Sometimes intellectual gadflies are Socrates, most often they are just carrying a plague of disinformation. How can you tell the new thing God is saying, in John the Baptist or Jesus of Nazareth, as opposed to the grifter false prophet making profit on “words from the Lord?” When you are not an expert, how do you know when to trust the experts? Experts are. . .human and have interests and group think just like all the rest of us.

Yet cranks are also human and though we should begin believing people, our epistemology should begin in trust, we cannot assume every dissident is correct. Bigfoot is not, though I wish he was. Skepticism, an invaluable tool in our mental kit, applied to Bigfoot leaves nothing worthy of belief. That’s sad but not uncommon.

Different extraordinary events happen all the time, but any particular extraordinary claim is often mistaken.

How should we live in pandemic time?

I ask due to this email from a very brilliant former college honor’s student who is tempted to “want to know everything!” This desire is both good and bad. We should want the truth and nothing but the truth so help us God. However, we all have limited intellectual capacity . . . by Divine design. Humankind must live in community. We need each other. It is not good for a man to live alone! As a result, the desire to know everything personally creates the false autonomy that tyrants believe they have. We need each other, we need people we can trust.

So how can we know, when the community is split and our lives are on the line? Our brilliant yet curious chum:

I had a question for you- As you can imagine, I have always been pretty fascinated with news/world events/politics/philosophy/research/conspiracy theories . . .  This has proven pretty hard for me during this Covid era. I am seeing so many different articles and stats literally contradicting themselves and I JUST WANT TO KNOW THE TRUTH. . . . However- I wanted to ask if you have any news sources, articles, thinkers, doctors, journalists, etc that you trust in this time.

Maybe the answer is there are no answers and I just have to keep reading multiple sources to get glimpses of truth and wait to see what happens.

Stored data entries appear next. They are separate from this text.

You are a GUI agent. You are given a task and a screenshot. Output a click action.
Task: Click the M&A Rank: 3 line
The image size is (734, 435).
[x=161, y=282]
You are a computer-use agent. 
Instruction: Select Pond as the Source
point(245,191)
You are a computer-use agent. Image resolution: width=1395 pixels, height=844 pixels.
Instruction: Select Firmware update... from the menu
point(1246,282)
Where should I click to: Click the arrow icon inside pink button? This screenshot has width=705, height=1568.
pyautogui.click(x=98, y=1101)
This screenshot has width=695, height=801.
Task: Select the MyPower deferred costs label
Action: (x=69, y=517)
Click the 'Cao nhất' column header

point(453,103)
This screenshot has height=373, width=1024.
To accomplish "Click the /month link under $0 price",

All that to say, any sources you have been turning to in this time for information? Quite frankly I don’t know who to trust so I am turning to the spiritual and intellectual leaders in my life that I do. I also imagine if I am struggling with this as a (generally) healthy minded individual. . . there are many others that are struggling. . .

This is a great series of questions. Do not ever just take expert opinion, but do know that (usually) expert opinion is correct (or the closest thing to correct we have). I try to follow a few rules.

I. Start your quest for truth with relevant experts. Assume they are right. 

With Covid, I began with the CDC. Since they span administrations, there is a possibility that they are hacks simply carrying on group think from one administration to another. (This is not probable, but possible!) As a result, I started with the health departments in a state like Ohio, dominated by a Republican; Texas, friendly to the administration; and New York, not at all friendly to Mr Trump.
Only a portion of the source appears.